**How to complete this task**
Each entry that follows is to be duplicated exactly, without its images.

**Material supplied**
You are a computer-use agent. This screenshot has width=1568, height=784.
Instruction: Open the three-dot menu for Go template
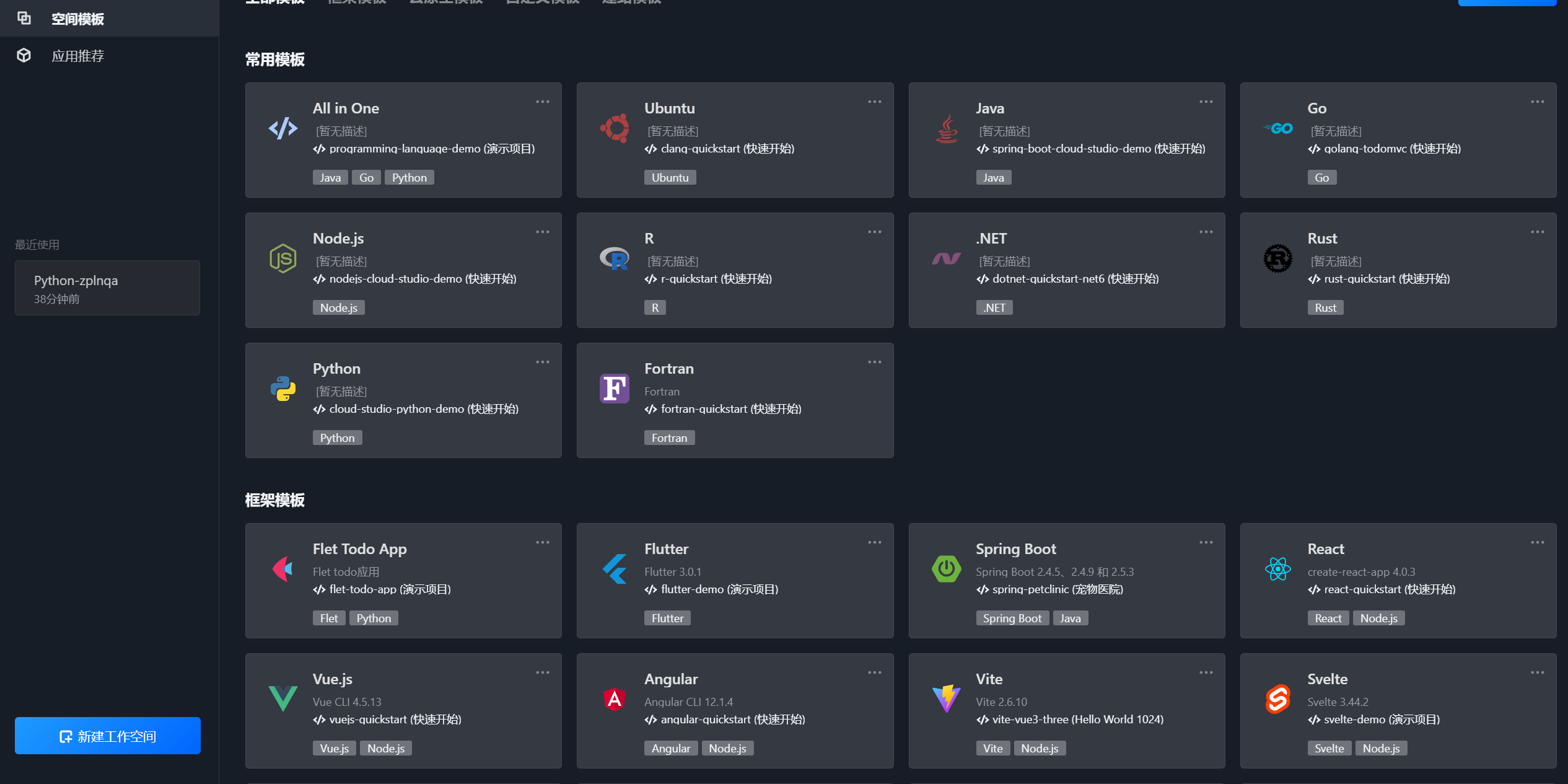tap(1537, 102)
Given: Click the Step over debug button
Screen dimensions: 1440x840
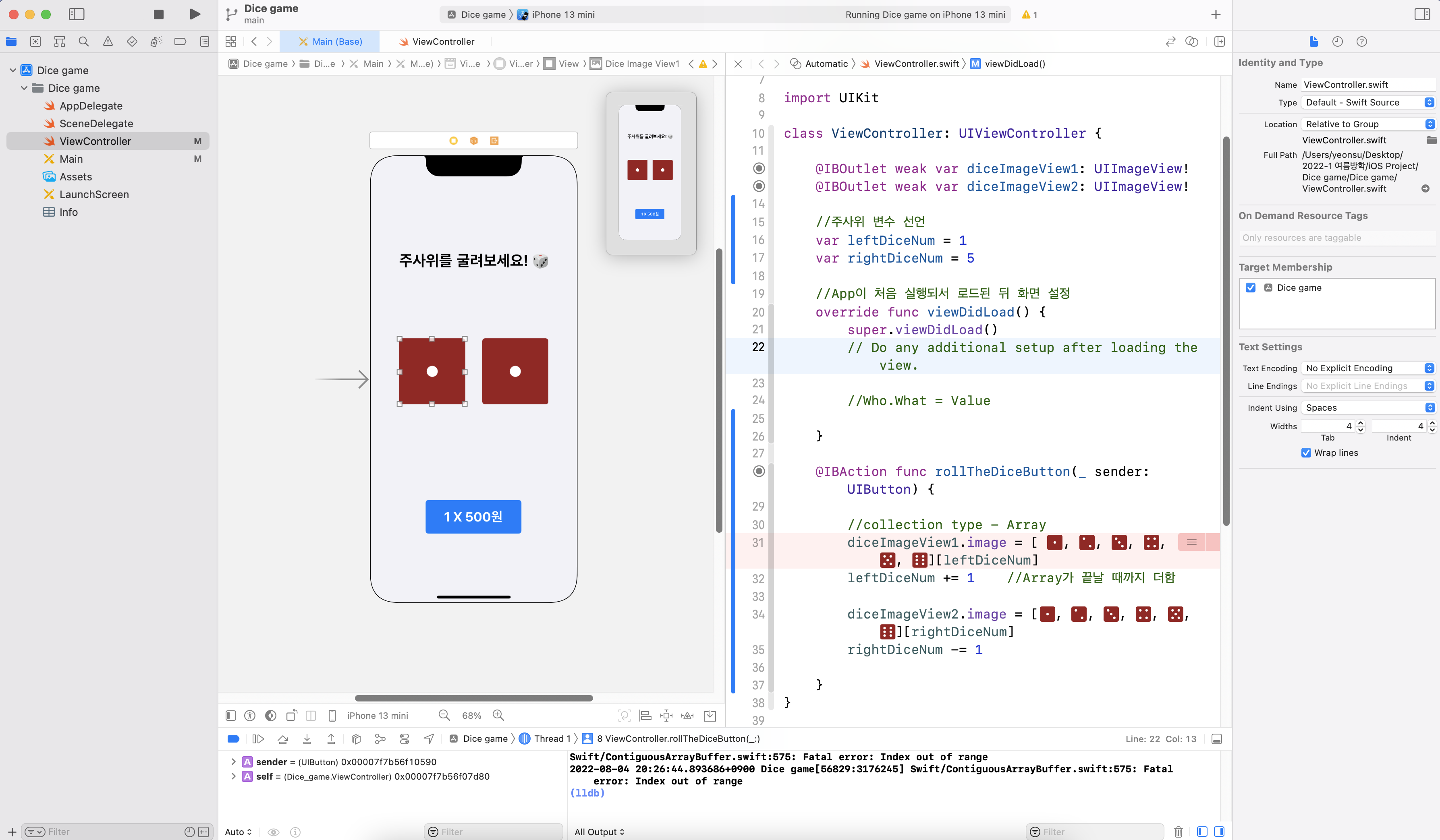Looking at the screenshot, I should [283, 739].
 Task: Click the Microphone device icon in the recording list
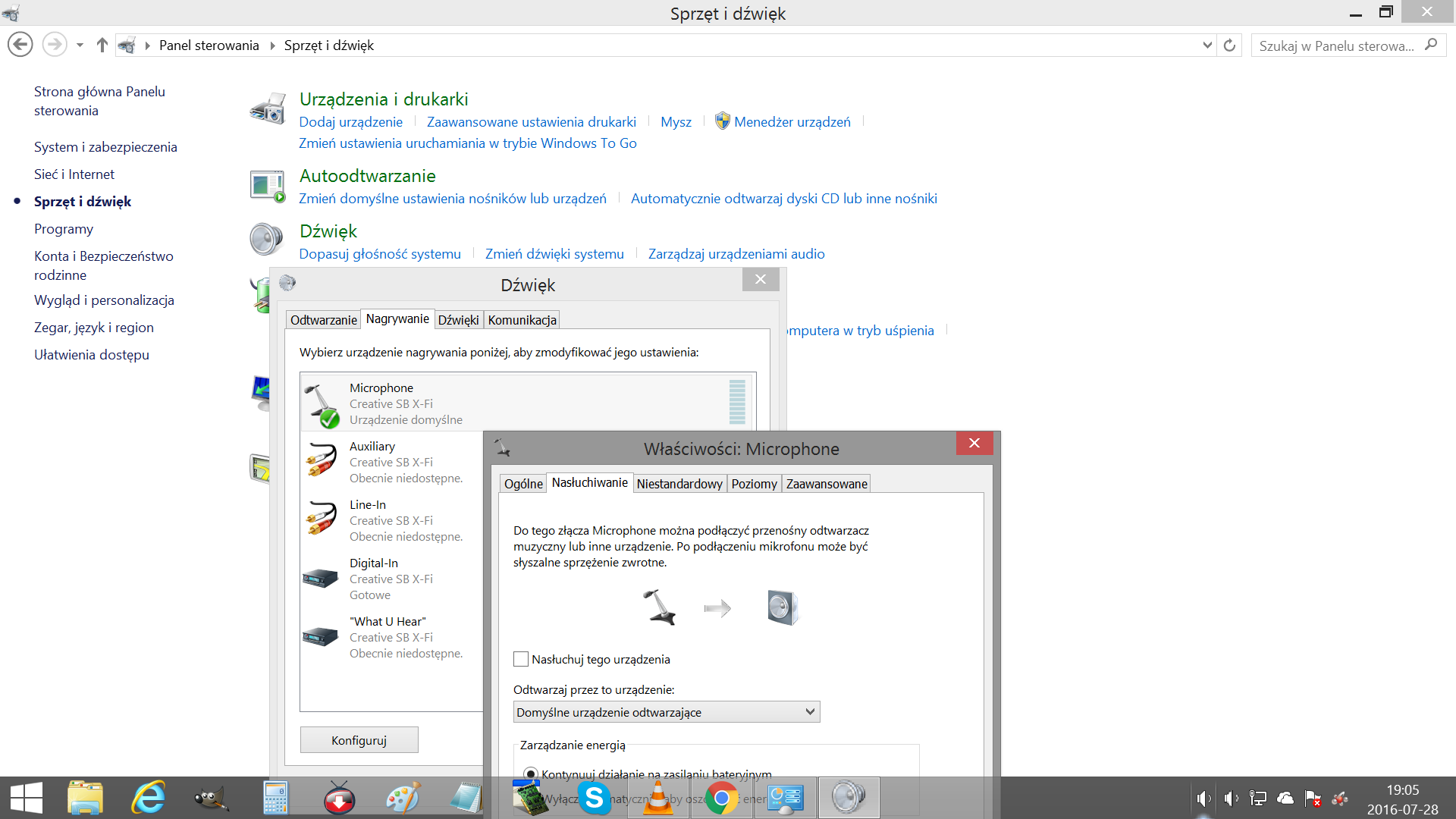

**Written solution**
You are a computer-use agent. This screenshot has width=1568, height=784.
Instruction: Open the three-dot menu for Go template
tap(1537, 102)
Given: Click the Step over debug button
Screen dimensions: 1440x840
Looking at the screenshot, I should [283, 739].
 Task: Click the Microphone device icon in the recording list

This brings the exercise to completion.